Jonah’s prayer from the belly of the fish is one of the hidden jewels of Scripture. Most commentators refer to Jonah’s prayer as a psalm. And it’s true that the prayer fits the pattern of other biblical psalms. More than that, Jonah’s psalm draws heavily from particular thoughts and phrases in the Psalter.

But Jonah’s psalm is unique. It is one of the most contextualized prayers in the Bible. Very few of the psalms suggest a specific context. In general the psalms “are composed not for a particular moment, but for all moments.”1 We don’t have to know exactly what was happening to the psalmist in order to be moved by the psalm. But context can help. This prayer is nestled in the center of a gripping historical narrative. It uniquely links a compelling prayer to a clear circumstance. And so it gives one of the most concrete examples of prayer in the midst of the powerful trials believers face. It helps us answer this vital question of all Christian disciples: How can I learn to pray (Luke 11:1), especially when I am in trouble?

The question’s first answer has to do with how Jonah clearly learned to pray.

Pray the Psalms2

Jonah’s prayer shows that he was steeped in the spirituality of the psalms. His initial cry to God and the Lord’s answer is nearly cut and pasted from Psalm 120:1. His drowning in the heart of the sea (Jon. 2:3) harmonizes with Psalm 88:6 (New King James Version): “You have laid me in the lowest pit, in darkness, in the depths.” To describe how God’s waves passed over him he could quote Psalm 42:7. Like David—writing in Psalm 31:22—Jonah felt that he had been cast out of God’s sight. Also, like David, he believed he would again see God’s temple (cf. Jon. 2:4 and Ps. 5:7). David sang of the waters coming up to his neck (Ps. 69:1). Jonah felt the water surround him, even to his soul; the deep closed around him (Jon. 2:5). The rest of Jonah’s psalm contains further proof that the Psalter had been his primary prayer book.

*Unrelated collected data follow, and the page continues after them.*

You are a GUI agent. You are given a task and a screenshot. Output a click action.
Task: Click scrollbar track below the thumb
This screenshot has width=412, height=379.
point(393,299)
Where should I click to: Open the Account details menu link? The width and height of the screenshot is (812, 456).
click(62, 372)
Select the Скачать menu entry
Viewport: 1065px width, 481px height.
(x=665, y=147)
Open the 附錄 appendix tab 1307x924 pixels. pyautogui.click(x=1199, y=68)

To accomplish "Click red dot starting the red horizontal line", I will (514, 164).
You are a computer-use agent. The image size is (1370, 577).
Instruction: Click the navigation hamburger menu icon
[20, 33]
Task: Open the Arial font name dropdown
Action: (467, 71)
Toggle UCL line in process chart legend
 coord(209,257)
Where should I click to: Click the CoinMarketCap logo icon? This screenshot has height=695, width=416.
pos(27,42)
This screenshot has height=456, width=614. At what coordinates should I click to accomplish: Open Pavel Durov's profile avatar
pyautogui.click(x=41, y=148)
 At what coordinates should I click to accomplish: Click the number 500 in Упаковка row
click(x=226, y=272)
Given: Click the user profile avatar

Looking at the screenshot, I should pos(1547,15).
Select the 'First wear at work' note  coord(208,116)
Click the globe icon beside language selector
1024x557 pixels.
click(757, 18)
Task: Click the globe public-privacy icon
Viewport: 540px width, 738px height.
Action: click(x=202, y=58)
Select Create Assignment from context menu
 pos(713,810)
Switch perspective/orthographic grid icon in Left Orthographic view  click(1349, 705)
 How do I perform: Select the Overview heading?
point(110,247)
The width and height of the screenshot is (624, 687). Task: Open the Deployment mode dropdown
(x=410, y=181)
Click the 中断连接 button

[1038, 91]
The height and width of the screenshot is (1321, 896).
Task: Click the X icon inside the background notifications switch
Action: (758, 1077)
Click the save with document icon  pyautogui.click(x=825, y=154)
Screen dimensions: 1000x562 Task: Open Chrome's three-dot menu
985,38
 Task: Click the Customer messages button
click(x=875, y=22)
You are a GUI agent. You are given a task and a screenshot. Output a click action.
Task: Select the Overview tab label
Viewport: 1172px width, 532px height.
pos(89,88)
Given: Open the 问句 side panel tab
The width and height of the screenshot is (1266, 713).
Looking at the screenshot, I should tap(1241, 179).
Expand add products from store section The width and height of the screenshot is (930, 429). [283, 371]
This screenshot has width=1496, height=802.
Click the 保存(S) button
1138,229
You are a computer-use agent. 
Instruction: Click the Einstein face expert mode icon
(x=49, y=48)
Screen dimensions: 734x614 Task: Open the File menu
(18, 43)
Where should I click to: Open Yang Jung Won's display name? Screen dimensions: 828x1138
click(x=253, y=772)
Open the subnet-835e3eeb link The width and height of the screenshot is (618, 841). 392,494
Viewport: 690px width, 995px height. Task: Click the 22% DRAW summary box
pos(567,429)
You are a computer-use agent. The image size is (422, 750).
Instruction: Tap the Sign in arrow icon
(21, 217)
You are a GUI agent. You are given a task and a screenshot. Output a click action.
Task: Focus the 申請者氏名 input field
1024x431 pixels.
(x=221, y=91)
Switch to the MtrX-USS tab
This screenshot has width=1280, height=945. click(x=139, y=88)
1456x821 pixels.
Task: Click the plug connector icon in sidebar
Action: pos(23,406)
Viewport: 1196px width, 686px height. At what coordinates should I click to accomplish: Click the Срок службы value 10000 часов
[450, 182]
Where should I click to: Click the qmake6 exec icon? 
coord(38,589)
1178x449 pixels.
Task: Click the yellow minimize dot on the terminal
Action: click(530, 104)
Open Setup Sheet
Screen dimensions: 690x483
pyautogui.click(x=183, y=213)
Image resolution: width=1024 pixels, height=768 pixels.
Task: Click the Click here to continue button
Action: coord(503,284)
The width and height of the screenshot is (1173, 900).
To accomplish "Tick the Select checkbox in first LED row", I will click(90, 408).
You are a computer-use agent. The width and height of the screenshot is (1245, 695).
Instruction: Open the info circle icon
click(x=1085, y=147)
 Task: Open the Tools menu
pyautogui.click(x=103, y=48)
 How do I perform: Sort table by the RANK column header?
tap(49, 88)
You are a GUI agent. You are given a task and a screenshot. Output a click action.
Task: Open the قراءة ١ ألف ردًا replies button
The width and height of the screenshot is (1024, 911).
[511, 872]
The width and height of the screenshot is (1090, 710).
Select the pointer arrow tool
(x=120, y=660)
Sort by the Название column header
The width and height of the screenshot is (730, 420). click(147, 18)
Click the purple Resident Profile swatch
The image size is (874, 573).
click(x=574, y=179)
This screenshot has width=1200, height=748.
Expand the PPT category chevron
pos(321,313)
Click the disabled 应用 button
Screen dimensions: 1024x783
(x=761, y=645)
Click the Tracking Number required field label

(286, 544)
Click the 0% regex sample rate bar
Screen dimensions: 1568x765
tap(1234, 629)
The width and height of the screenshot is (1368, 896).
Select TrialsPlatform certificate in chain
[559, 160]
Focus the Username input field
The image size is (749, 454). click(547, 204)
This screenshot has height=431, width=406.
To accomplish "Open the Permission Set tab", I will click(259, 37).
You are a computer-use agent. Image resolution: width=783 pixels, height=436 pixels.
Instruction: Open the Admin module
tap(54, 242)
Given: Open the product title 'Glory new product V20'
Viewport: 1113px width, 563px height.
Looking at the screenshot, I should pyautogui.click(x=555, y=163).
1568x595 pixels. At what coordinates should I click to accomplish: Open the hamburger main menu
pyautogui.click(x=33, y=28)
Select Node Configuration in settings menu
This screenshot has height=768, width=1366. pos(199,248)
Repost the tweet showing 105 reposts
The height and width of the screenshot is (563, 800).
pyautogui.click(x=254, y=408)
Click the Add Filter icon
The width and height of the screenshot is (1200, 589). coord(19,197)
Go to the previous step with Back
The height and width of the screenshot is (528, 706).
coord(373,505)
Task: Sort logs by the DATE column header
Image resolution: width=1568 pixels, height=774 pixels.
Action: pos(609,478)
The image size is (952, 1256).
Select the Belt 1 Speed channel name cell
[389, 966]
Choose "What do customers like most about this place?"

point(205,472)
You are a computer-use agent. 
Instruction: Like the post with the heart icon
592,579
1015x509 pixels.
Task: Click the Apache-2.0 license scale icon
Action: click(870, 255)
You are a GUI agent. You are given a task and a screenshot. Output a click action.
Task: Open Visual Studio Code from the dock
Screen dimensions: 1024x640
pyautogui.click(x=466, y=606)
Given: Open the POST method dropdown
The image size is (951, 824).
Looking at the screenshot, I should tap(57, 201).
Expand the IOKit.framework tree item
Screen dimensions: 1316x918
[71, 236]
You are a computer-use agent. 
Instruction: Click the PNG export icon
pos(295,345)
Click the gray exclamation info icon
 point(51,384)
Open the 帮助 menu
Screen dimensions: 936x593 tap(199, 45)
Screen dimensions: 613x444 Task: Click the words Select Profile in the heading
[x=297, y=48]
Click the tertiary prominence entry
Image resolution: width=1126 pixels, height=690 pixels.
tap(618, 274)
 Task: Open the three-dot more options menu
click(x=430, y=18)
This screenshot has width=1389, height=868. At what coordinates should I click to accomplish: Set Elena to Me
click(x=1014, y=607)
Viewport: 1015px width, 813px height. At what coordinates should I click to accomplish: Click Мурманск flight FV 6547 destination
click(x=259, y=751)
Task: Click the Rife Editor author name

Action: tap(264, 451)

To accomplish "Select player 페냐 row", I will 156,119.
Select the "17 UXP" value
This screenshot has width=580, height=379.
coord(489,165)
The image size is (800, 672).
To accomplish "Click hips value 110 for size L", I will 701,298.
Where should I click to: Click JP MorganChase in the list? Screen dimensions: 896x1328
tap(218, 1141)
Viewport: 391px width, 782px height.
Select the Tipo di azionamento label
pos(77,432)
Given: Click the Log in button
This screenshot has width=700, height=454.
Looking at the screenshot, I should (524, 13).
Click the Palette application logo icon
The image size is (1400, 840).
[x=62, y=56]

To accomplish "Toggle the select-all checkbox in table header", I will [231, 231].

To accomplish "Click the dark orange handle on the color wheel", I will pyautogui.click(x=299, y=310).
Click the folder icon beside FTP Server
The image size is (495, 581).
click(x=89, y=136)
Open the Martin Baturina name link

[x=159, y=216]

The psalms are so well suited to the challenges of life that Jonah “could not have expressed his thoughts and feelings any better in words of his own.”3 If we think that prayer is more authentic if it isn’t influenced by others we should listen to the historic church. Martin Luther made this remark on the German Psalter: “For indeed the truth is, that everything that a pious heart can desire to ask in prayer, it here finds Psalms and words to match, so aptly and sweetly, that no man—no, nor all the men in the world—shall be able to devise forms of words so good and devout.”4 If you struggle to express yourself in prayer, you too need the psalms. The psalms teach us to pray.5

But we have to use the psalms properly.

It is surprisingly possible to love the psalms, read the psalms, and sing the psalms and not pray like the psalmists. Calvin can say that in the psalms the Holy Spirit has “drawn to life all the griefs, sorrows, fears, doubts, hopes, cares, perplexities, in short, all the . . . emotions with which the minds of men are wont to be agitated.”6 But to pray like the psalmists we need to personalize the language that is being modeled for us or the emotions denoted by the words remain outside of us.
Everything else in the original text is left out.